Pour finir, une mention sur la stimulation mécanique. Bien que peu de produits ou de dispositifs n’aient été proposés dans ce sens, cette approche n’est toutefois pas à négliger. En effet tout comme la pousse de l’ongle est stimulée par des micros-traumatismes, on peut penser qu’il en est de même du Cil. Pour aller dans ce sens on rappellera la réutilisation du mascara vibrant développés par Lancôme qui a trouvé sa place dans le catalogue du Club des Créateurs de Beauté comme dispositif stimulant la pousse et l’épaisseur des cils, mais cette fois uniquement par l’effet de vibration et sans produit.
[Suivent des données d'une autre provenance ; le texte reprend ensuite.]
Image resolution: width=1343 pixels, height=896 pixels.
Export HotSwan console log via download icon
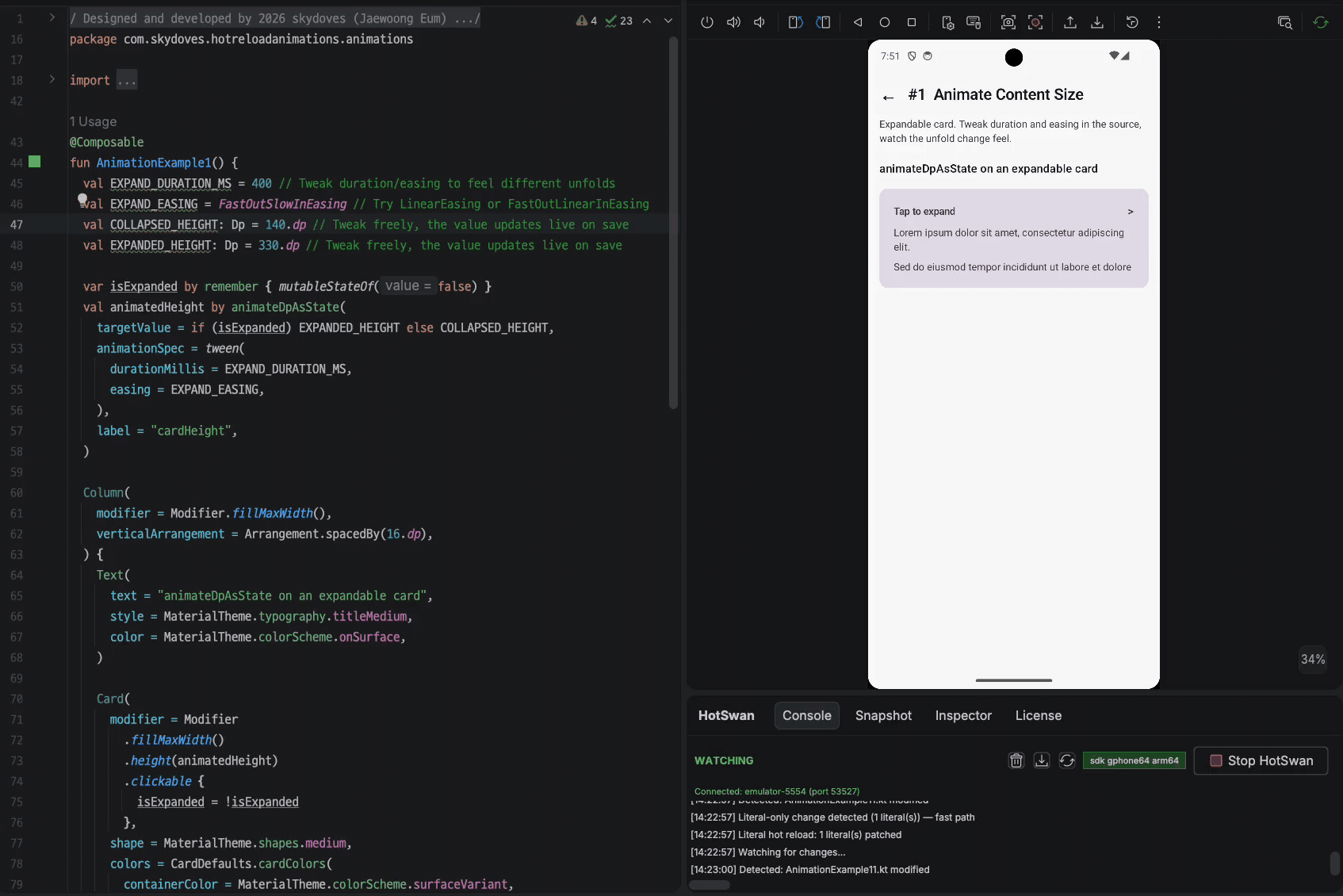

Cette marque et les produits la composant ont disparus, sans relation toutefois avec cette histoire de cils !
Dans une application sensiblement différente, une marque va proposer un mascara très longue tenue, 72 heures ! Avec Cils Tint, Couleur Semi-Permanente des Cils, Lancôme invente le premier mascara tenue et soin 72h. Idéal pour le weekend et les vacances, pour le sport ou la baignade. Il est également le parfait allié des cils très clairs manquant de définition. Il intensifie la couleur des cils pour un regard assuré et sublimé, tout en les renforçant en agissant comme un véritable voile protecteur. Formule certifiée biologique 100% d’origine naturelle enrichie en cires naturelles qui permettent une texture crémeuse facile à étirer et qui tient 16h.

Ah n’en pas douter, cette catégorie de produits nous réservera assez probablement des développements encore assez spectaculaires. En particulier par le recours à l’intelligence artificielle qui, en faisant la synthèse de beaucoup de ce qui a déjà été fait, pourra assez probablement aboutir à des propositions originales.
D’autres femmes, à l’instar de Michèle Morgan pourront s’entendre dire : t’as de beaux yeux !!!